*Request:*
Answer these questions using the post on Monte Carlo analysis below.
1. Which company is Evin Stump with?
2. How many potential market scenarios do these tools typically run a portfolio through?
3. What odds do they often assign to extreme market events?

*Extract:*
◇ ◇ ◇ ◇ ◇
Wall Street Journal Article Points Out Monte Carlo Inadequacies
This article could have been written by Galorath’s Evin Stump who warns of Monte Carlo’s inadequacy in capturing highly improbable events.
Note…. I am not saying Monte Carlo is of no value… on the contrary… I believe Monte Carlo analysis is extremely useful. But is is not so good at capturing the risk of the highly improbable.
The WSJ article on risk and Monte Carlo Analysis Inadequacies pointed out:
“there is little chance your Monte Carlo simulation would have highlighted a scenario like the market slide just seen. Though these tools typically run a portfolio through hundreds or thousands of potential market scenarios, they often assign minuscule odds to extreme market events.
◇ ◇ ◇ ◇ ◇
*Supplied material:*
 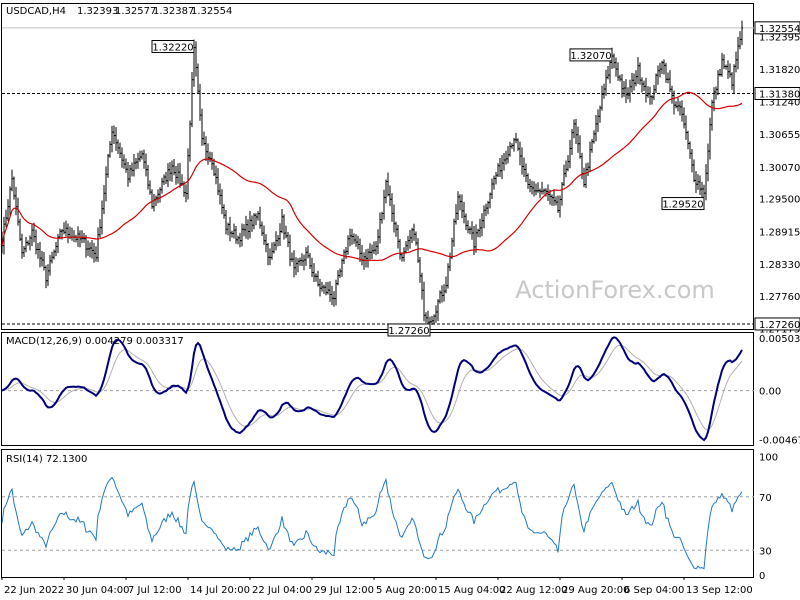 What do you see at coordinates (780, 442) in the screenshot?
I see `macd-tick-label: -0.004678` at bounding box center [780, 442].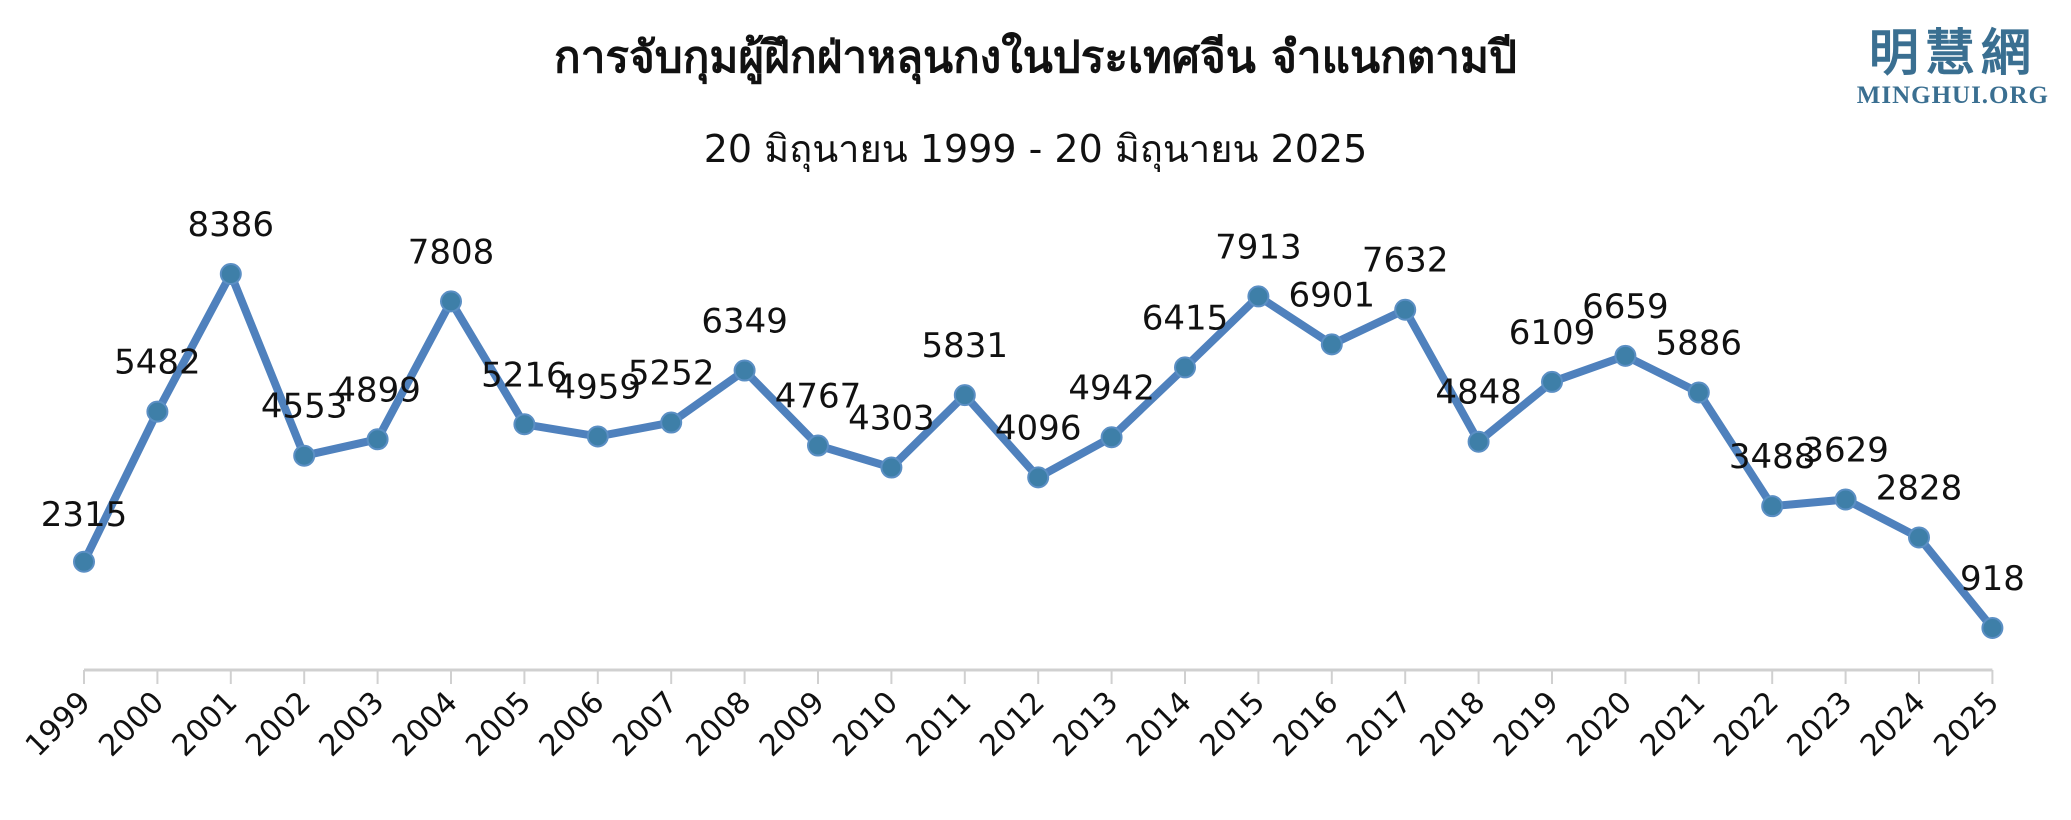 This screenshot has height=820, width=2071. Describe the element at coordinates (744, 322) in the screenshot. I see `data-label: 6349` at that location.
◇ ◇ ◇ ◇ ◇
*Reply to the task:*
1. Galorath.
2. Hundreds or thousands.
3. Minuscule odds.